* Listed records:
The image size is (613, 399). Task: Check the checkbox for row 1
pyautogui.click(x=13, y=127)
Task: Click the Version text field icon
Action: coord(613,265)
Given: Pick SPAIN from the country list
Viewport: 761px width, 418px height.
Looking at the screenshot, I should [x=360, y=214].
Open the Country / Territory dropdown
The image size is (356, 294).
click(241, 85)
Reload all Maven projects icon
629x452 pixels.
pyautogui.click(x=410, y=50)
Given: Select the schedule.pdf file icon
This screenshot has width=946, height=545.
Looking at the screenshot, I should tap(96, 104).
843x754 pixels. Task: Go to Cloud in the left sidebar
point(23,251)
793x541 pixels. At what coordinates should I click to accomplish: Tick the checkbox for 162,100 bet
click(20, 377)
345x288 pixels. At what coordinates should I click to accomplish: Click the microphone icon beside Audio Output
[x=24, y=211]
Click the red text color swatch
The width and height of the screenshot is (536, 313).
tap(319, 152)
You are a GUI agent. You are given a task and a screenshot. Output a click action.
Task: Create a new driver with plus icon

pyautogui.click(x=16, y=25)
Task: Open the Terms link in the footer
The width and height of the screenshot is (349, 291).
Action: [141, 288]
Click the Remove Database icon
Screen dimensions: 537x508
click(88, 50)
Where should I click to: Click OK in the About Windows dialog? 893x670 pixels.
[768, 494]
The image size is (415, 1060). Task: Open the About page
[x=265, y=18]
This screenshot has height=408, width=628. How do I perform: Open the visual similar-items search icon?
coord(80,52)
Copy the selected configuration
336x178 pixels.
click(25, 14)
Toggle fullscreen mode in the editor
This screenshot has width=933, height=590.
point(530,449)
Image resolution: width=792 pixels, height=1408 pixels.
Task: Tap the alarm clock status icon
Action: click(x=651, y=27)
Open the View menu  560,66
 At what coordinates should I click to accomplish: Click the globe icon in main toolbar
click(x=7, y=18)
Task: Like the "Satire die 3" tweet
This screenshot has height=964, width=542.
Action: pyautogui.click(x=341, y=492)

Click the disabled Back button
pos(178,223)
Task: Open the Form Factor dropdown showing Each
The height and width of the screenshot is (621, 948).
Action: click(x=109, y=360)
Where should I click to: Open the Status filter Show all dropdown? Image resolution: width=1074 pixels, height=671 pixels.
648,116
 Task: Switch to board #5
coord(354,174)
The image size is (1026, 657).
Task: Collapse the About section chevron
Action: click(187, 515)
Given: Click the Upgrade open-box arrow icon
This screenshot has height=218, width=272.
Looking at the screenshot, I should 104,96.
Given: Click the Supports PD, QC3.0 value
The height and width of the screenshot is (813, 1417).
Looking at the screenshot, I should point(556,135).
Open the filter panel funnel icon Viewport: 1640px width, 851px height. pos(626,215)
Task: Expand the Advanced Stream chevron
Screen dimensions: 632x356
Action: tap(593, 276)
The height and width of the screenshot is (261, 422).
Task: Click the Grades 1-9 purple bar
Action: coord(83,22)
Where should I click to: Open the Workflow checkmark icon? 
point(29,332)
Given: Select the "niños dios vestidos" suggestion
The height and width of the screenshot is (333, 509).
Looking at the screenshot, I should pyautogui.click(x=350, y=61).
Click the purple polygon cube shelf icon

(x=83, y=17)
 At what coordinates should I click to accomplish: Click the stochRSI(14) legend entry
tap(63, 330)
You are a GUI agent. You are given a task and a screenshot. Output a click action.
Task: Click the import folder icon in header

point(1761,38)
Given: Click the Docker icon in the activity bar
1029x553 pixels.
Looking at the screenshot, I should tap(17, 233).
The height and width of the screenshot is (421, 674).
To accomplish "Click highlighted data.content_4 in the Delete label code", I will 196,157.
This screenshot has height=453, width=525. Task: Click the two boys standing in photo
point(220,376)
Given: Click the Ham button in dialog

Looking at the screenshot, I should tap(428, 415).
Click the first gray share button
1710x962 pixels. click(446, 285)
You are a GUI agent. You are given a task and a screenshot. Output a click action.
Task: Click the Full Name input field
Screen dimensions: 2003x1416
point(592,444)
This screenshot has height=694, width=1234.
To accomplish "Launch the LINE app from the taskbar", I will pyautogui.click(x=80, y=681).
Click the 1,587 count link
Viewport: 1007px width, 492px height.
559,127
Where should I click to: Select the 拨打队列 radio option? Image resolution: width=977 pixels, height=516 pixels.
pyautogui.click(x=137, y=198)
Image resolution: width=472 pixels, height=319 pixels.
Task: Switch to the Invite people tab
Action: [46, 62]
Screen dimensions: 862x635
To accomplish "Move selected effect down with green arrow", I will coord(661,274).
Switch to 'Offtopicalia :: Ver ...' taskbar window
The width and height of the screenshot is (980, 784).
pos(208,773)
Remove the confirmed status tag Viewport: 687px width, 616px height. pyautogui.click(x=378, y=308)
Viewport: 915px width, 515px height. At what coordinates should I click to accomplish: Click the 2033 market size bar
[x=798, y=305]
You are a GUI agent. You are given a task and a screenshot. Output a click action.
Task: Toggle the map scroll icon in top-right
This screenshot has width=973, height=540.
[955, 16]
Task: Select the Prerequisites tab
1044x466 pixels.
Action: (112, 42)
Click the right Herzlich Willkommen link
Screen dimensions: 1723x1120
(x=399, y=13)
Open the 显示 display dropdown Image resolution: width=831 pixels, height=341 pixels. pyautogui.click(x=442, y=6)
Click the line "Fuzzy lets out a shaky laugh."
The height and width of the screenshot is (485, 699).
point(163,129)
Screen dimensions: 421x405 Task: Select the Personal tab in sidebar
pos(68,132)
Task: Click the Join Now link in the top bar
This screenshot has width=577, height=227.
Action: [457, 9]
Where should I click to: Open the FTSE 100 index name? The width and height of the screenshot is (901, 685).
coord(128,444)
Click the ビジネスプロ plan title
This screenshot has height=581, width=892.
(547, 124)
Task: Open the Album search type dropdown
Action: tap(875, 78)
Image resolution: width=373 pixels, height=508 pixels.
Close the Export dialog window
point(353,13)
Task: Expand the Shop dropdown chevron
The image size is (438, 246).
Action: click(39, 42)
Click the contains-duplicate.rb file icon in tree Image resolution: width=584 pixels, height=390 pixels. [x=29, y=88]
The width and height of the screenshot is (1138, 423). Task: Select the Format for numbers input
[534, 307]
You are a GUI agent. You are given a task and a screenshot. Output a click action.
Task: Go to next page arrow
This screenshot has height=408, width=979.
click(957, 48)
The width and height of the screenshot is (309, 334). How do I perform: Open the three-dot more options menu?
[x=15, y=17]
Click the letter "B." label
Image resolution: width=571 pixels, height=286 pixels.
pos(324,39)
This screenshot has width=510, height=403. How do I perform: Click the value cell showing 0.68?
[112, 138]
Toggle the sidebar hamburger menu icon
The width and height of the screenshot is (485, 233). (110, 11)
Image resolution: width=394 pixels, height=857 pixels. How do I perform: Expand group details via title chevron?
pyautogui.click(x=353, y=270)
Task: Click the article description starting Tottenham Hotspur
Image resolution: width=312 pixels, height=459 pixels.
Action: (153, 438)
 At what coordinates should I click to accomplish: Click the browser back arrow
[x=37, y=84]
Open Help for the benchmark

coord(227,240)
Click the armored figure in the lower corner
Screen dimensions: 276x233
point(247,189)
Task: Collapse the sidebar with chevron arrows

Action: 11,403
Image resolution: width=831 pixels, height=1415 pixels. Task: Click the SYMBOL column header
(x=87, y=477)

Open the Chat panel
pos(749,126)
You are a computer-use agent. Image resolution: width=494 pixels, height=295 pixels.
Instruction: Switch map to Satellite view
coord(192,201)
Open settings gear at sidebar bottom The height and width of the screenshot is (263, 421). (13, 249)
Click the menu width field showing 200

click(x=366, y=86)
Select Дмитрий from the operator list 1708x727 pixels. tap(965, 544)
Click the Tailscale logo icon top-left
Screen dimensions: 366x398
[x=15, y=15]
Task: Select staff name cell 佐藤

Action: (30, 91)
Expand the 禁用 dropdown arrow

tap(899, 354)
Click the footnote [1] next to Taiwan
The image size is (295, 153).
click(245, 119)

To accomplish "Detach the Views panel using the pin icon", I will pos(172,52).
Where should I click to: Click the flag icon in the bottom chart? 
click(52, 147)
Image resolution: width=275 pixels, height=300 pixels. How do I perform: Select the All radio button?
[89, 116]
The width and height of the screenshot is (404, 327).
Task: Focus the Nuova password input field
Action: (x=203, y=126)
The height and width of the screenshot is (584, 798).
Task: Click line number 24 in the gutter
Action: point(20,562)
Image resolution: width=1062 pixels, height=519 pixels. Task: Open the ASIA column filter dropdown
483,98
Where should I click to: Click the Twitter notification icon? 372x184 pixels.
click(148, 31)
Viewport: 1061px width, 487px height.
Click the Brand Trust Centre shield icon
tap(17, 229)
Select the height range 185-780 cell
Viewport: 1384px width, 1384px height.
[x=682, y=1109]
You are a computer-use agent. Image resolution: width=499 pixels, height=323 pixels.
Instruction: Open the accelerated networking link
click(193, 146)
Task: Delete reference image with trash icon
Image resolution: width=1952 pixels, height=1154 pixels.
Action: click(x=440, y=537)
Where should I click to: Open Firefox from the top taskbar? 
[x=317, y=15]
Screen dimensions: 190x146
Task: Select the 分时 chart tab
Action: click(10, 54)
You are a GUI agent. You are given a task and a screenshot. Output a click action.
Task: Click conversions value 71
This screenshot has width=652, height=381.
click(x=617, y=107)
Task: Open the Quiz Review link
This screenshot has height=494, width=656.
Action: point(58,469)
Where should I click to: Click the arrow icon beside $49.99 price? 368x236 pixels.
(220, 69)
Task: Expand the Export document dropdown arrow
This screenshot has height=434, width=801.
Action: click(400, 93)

* Task goal:
Rewrite everything in the data from the line containing "stochRSI(14) legend entry" down to the line containing "(x=399, y=13)", replacing "taskbar" with "dock" and leaving everything else the same.

* Correct result:
 At what coordinates should I click to accomplish: Click the stochRSI(14) legend entry
tap(63, 330)
You are a GUI agent. You are given a task and a screenshot. Output a click action.
Task: Click the import folder icon in header

point(1761,38)
Given: Click the Docker icon in the activity bar
1029x553 pixels.
Looking at the screenshot, I should tap(17, 233).
The height and width of the screenshot is (421, 674).
To accomplish "Click highlighted data.content_4 in the Delete label code", I will 196,157.
This screenshot has height=453, width=525. Task: Click the two boys standing in photo
point(220,376)
Given: Click the Ham button in dialog

Looking at the screenshot, I should tap(428, 415).
Click the first gray share button
1710x962 pixels. click(446, 285)
You are a GUI agent. You are given a task and a screenshot. Output a click action.
Task: Click the Full Name input field
Screen dimensions: 2003x1416
point(592,444)
This screenshot has height=694, width=1234.
To accomplish "Launch the LINE app from the dock", I will pyautogui.click(x=80, y=681).
Click the 1,587 count link
Viewport: 1007px width, 492px height.
559,127
Where should I click to: Select the 拨打队列 radio option? Image resolution: width=977 pixels, height=516 pixels.
pyautogui.click(x=137, y=198)
Image resolution: width=472 pixels, height=319 pixels.
Task: Switch to the Invite people tab
Action: [46, 62]
Screen dimensions: 862x635
To accomplish "Move selected effect down with green arrow", I will coord(661,274).
Switch to 'Offtopicalia :: Ver ...' dock window
The width and height of the screenshot is (980, 784).
pos(208,773)
Remove the confirmed status tag Viewport: 687px width, 616px height. pyautogui.click(x=378, y=308)
Viewport: 915px width, 515px height. At what coordinates should I click to accomplish: Click the 2033 market size bar
[x=798, y=305]
You are a GUI agent. You are given a task and a screenshot. Output a click action.
Task: Toggle the map scroll icon in top-right
This screenshot has width=973, height=540.
[955, 16]
Task: Select the Prerequisites tab
1044x466 pixels.
Action: (112, 42)
Click the right Herzlich Willkommen link
Screen dimensions: 1723x1120
(x=399, y=13)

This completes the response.